Going 2D to 3D is less straightforward unless you assume a cylindrical map and “wrap” the 2d around it, like a tin can label. And perhaps if we have a way to adjust how 3D patterns look in 2D, adding features like that would make sense and would have many applications. For something like that we’re previously talked about a renderPolar or something as well, to make it easier and allow a pattern to apply to different coordinate systems even if the map is cartesian.

Outside of PB, when I think of going from 3D to 2D its a projection. Like the map preview rendering 3D points in 2D browser window. I don’t know how well that would translate to low/medium density 2D LED setups though.

Yes, and that’s exactly the issue I’m having now:

I did a 3D map, but while my Y is correct (I made that height), my X and Z (essentially the circular components) are narrow and limited to a small range. I’m debating the right way to handle this, and so for fun, I put a controller with WLED onto it (actually onto the second unit, which I just built, and photos coming soonish) and immediately found a bug (it didn’t handle inexact matrixes correctly, so 11x27 is 297, and it would only light 3 rows till I changed it from 300 to 297 pixels) but I’m noticing that doing X as the 11 (so a wrap around the tin can) means that it’s a decent XY for things that only understand 2D.

But others don’t look right at all. There is no One True Way.

I’m going to go thru patterns with a few setups simultaneously. Like maybe a 1D strip, a 2D matrix panel, a lamp setup in 2D, a lamp setup in 3D, and see if there is a way to make “do the right thing” in all cases, or a way to at least make it a config.

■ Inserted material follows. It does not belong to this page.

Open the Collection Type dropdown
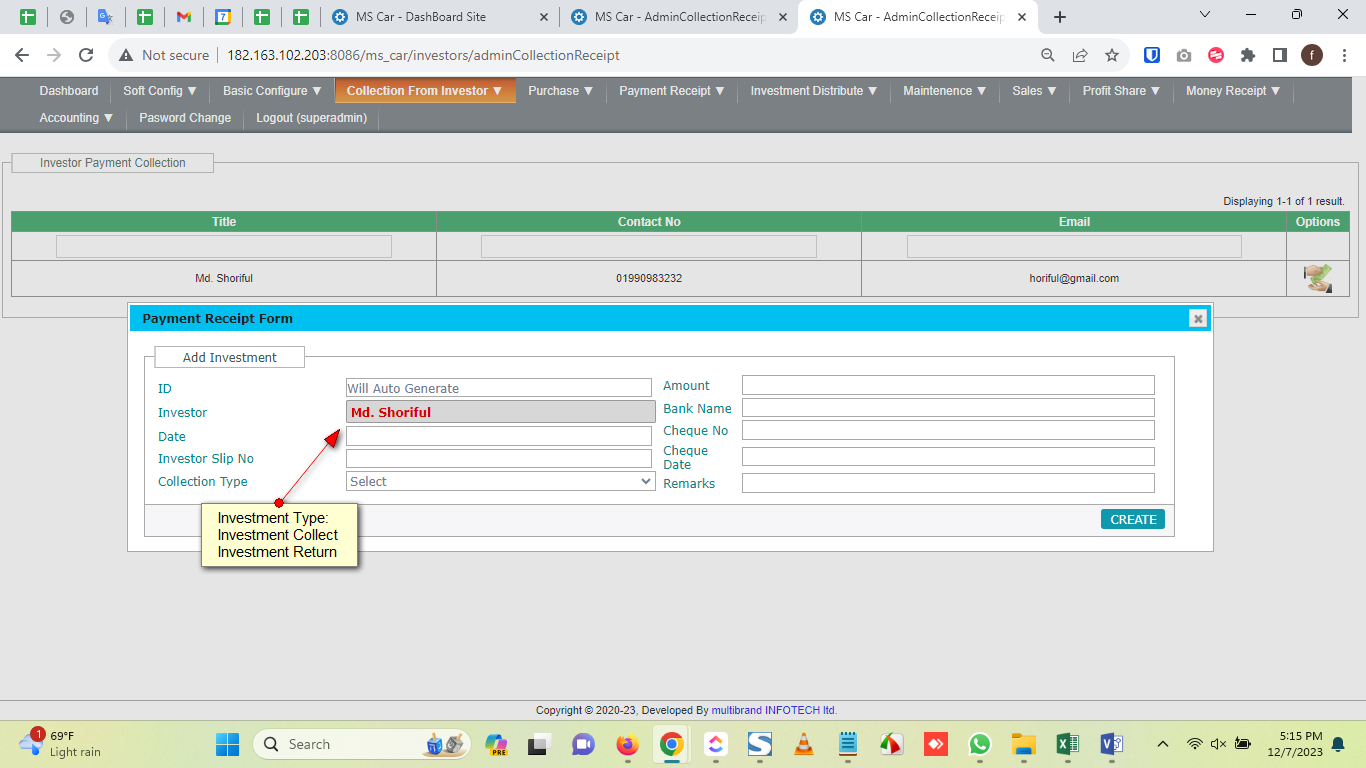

And yes, render_polar would be interesting, essentially when you do the X wrap on a cylinder, it’s really just polar (X becomes the angle, Y becomes the height, R is meaningless since all pixels are R from the central axis)

Now I just need to add “lava lamp simulator” to my to-do list, as my GF basically wants these giant 4-5 tall lamps to become that.

@zranger1, you’ll be happy to know that of ALL of the fire patterns, including on WLED (1D and 2D), Doom 2D 2.0 looks best on these lamps, according to her (and me too). I have to turn the dragon off though, as it’s way too much white at the base. Might want to add another dragon option with less white.

@Scruffynerf
Cube fire might be a good start for a lava lamp. I’ve played with it to make something similar on PB cubes where it moves mostly in one direction continuously. Maybe a merge of cubefire and rainbow melt.

Yeah, and I’ve seen metaballs used too. But I want a real lavalamp, so I’m looking at this code:

https://catkane-doodles.github.io/lava-lamp/

It warms the wax and those bits float upward… And as they cool, they drop back down. [warning - takes quite a while to warm up, just like a real lava lamp. I’ll have to figure out a jumpstart for it, like randomly warmer bits maybe.]

This one is built on top of a retired physics engine, but… it works.
http://wellcaffeinated.net/PhysicsJS/examples/lavalamp/

Ok, my own repo of the lava is a bit faster (massively increased heat source),

https://scruffynerf.github.io/lava-lamp/

and the code looks simple enough that a PB port will be possible, especially compared to the dozens of other projects I looked at, either more complex,.or worse: “lava lamp” (including led ones) that didn’t actually do “lava lamp” just plasma etc.

So hopefully this will be an actual lava lamp pattern, maybe first of it’s kind.

In Doom Fire, down near the end where it finally gets around to setting the pixel color, there’s a line:

hsv(baseHue+((0.05*bri)), 1.3-bri/4,baseBri * bri);

To decrease the white - the amount of desaturation of really hot pixels - change the constant 1.3 to something higher. All white will disappear at around 2.0, so maybe 1.75 or 1.8 would be about right.

I almost put a slider in for this, but figured I was already overcomplicating things. It’ll go in the next rev.

And I’m looking forward to what you come up with in the way of lavalamp. That ought to be super cool!